The moment 22-year-old Québecois Alexandre Bilodeau raised his arms in victory to a first place finish in the moguls, triumph and unity was shared amongst all Canadians. The circumstance was extraordinary: it was Canada's first gold medal on home soil in three Olympic Games (Montreal 1976, Calgary 1988). For Canadians like me living abroad, our identity is complex and fluid; while our allegiances are plenty and despite multiple pulls, at the core of our sense of self lays a frozen maple leaf. In praising the True North, I wish not to sound conceited, for we're just not that kind of people! Discussing our accomplishments is always tamed by recognizing our missteps. National ego is always matched by a sense of unwavering modesty. But most of all, the uniquely warm and welcoming souls of our land add yet another twist to the nature vs. nurture debate. We really are that nice. This dynamic of conservative pride, hosting the winter games, achieving a gold medallion at home, and for the first time in Olympic history, hearing our national anthem on native soil has created the perfect storm allowing us to crack our shells of humility and openly embrace the glory of victory.
Witnessing such transformation was exhilarating, both in myself and in others.
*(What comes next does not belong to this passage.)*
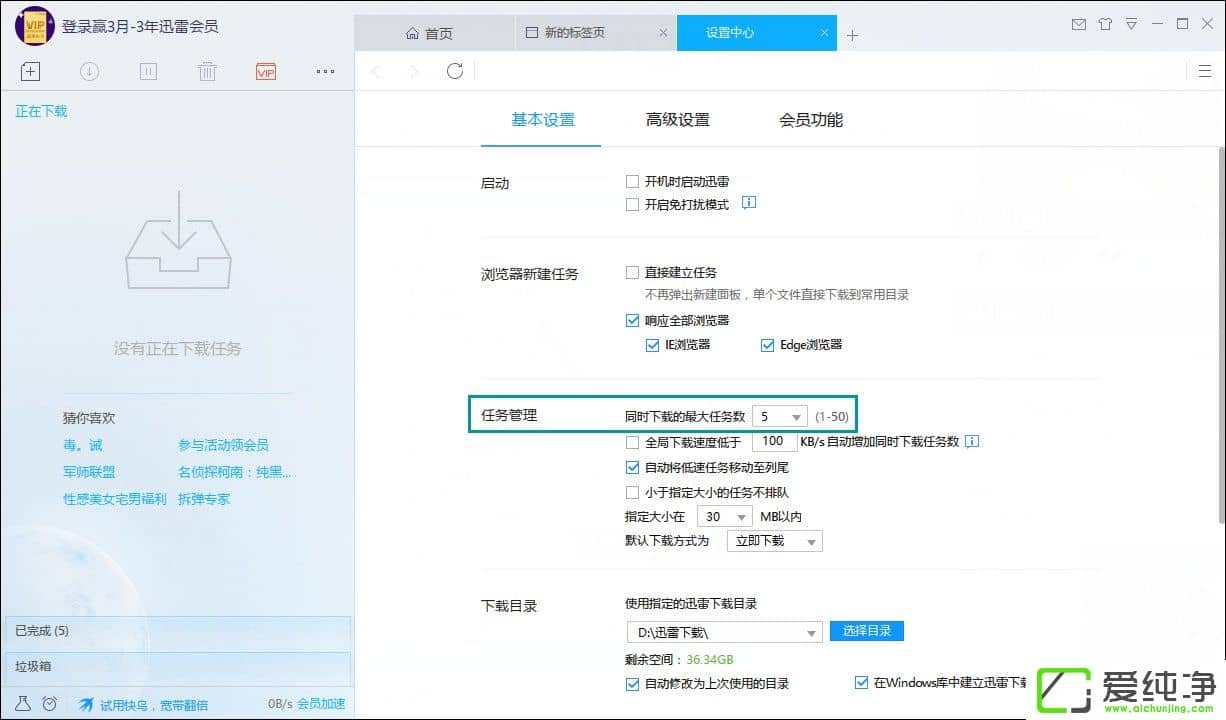Switch to the 会员功能 tab

(811, 120)
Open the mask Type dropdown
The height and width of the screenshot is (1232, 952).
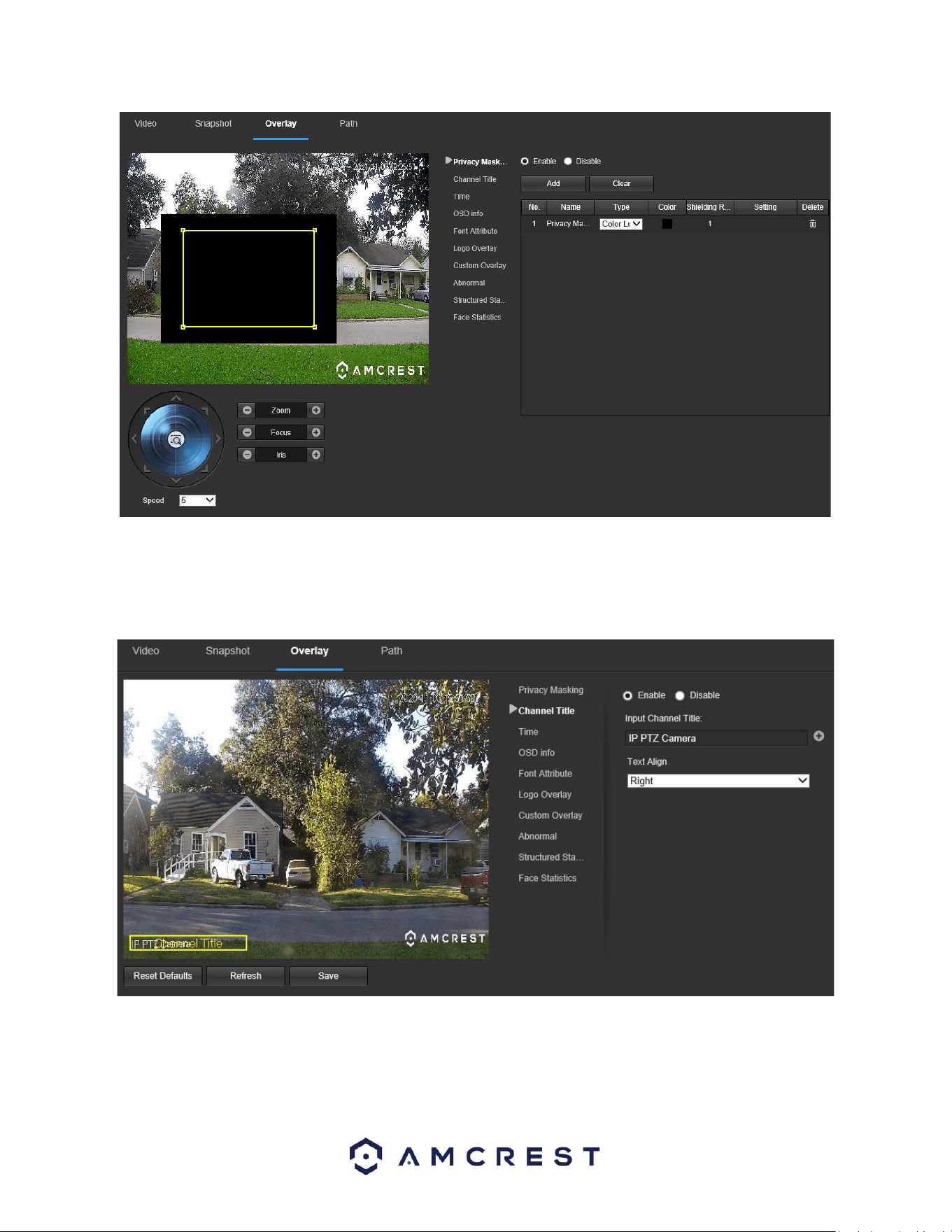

Living away from home for some years had blunted the relationship between Canada and I. While I enjoyed visiting up north, I often felt like a visitor myself, rather than a countryman. Indeed, I often identified myself as being Americanized to a fault, losing a piece of my heritage in the process. I was okay with that at first, but not anymore. For me, the Olympic Games have reminded us Canadians abroad that our relationship with the homeland is not only well intact, it is thriving in solidarity. The Games have rejuvenated a sense of what it means to be Canadian in all its splendor, and securing the gold on home soil made it that much more brilliant.
Oh Canada, we stand on guard for thee.